Warning on meat price hikes

THE price of red meat is likely to increase by at least 6% this year as the industry anticipates a rise in demand from international buyers.

The Eastern Cape Red Meat Producers' Organisation sounded this warning yesterday following the lifting of an export ban on South African red meat instituted due to an outbreak of foot and mouth disease three years ago.

The ban had cost the industry about R3-billion a year in exports over the past three years, Agriculture, Forestry and Fisheries Minister Tina Joemat-Pettersson said yesterday.

Eastern Cape Red Meat Producers' Organisation chairman Dr Pieter Prinsloo said consumers could be in for a price-hike shock.

"With the rand-dollar variation, the fuel and electricity price going up drastically and the demand for meat, I think in the second half of the year, there will be price hikes of between 6% and 8%.

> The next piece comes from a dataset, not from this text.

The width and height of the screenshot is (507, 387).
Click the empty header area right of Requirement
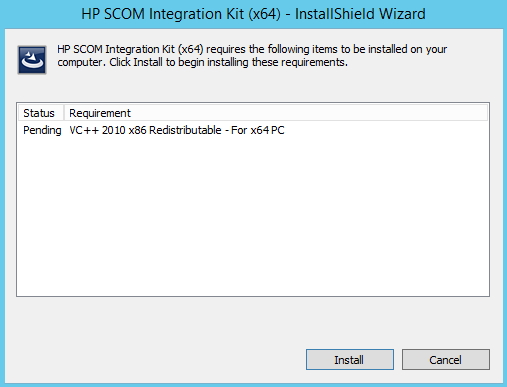coord(310,113)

"The worst is over now but we want the consumer to eat red meat. We are very happy about the ban being lifted. In the past three years farming took a huge knock and we are looking at buyer security now," Prinsloo said.

However, Agri Eastern Cape president Ernest Pringle said he did not believe there would be a price increase, as farmers did not determine prices.

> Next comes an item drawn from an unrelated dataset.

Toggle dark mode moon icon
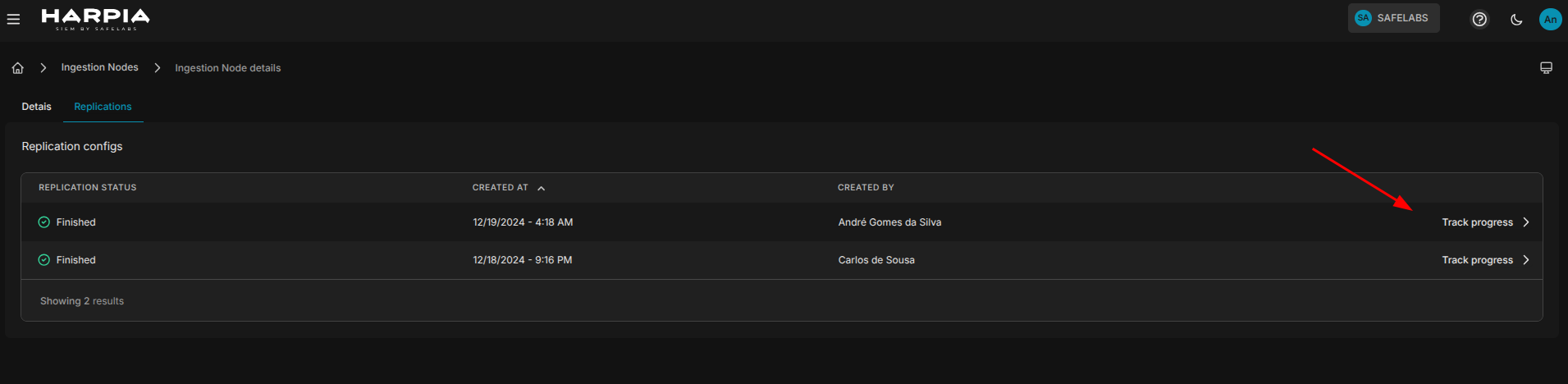The image size is (1568, 384). [1516, 20]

Agri Eastern Cape was hopeful the lifting of the ban would improve meat exporting, Pringle said.

"The meat price should remain unaltered, in my opinion at least. Producers are only taking in 40% of the price. It's not the producers who determine the price – it's retailers and processors."

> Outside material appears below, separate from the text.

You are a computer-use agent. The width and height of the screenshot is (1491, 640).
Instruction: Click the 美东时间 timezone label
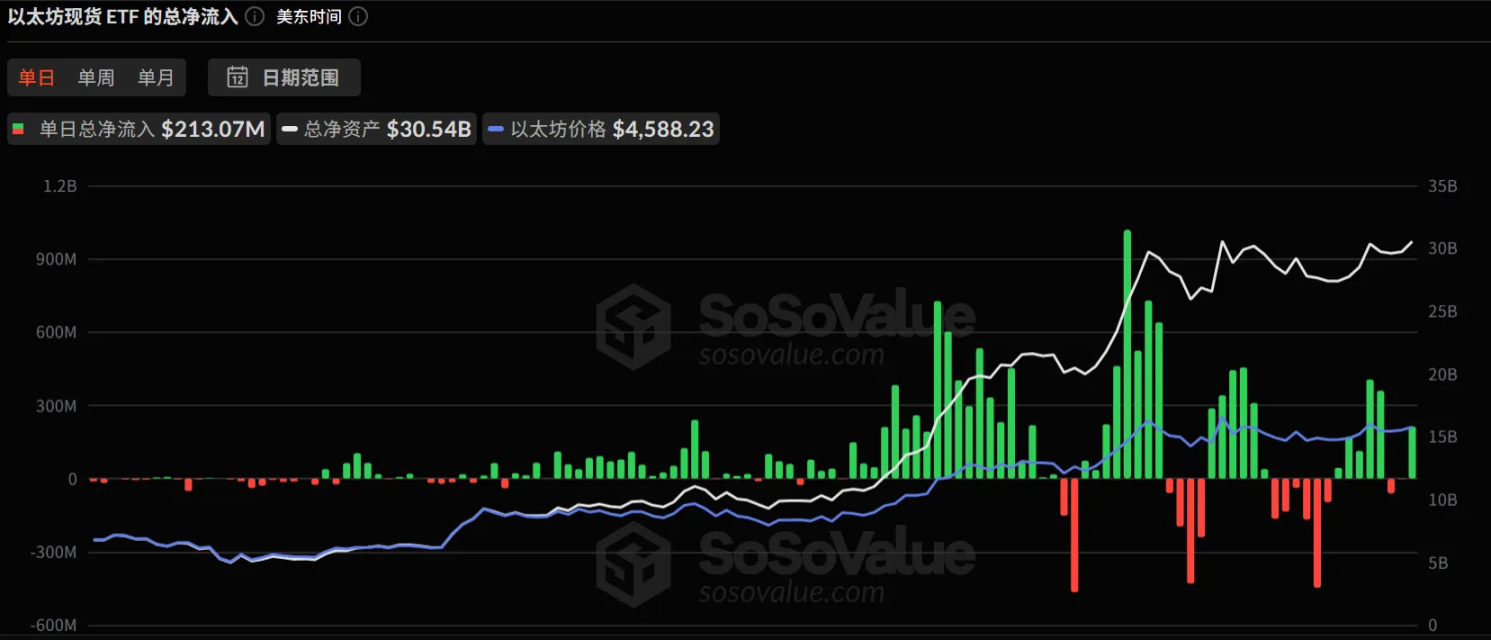point(309,17)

On Friday, the International Animal Health Organisation declared South Africa to be free of foot and mouth disease, but said it would continue to ensure that the required measures were fully implemented in the disease control areas of Mpumalanga, Limpopo and KwaZulu-Natal.

Joemat-Pettersson said yesterday to prevent and manage the disease, the government would build a R500-million state-of-the- art veterinary institute in Pretoria. It would be used to train researchers, to equip them to manage the disease.

Young scientists would be recruited to do post-graduate studies and research as another way of dealing with animal health.

Twenty-seven fully equipped mobile clinics with operating theatres would be deployed to all provinces and would bring veterinary services to rural areas where they had not previously been, Joemat-Pettersson said.

Construction work on a vaccine production facility was at an advanced stage and, once completed, it would strengthen the department's disease management systems, she said.

Prinsloo said the lifting of the ban meant Eastern Cape farmers would export to China, Japan, India, Australia, America, Botswana and Namibia.

"There is also a huge demand for halaal meat in Arab countries like the UAE."

He said farmers in the Eastern Cape had been struggling for eight of the last 10 years because of natural disasters like fires, drought and snow.

"I had to cut down on two members of my staff of 12 this year. Farming is not as good as everyone thinks, but we believe this will be a better season because of the [extra] demand," Prinsloo said.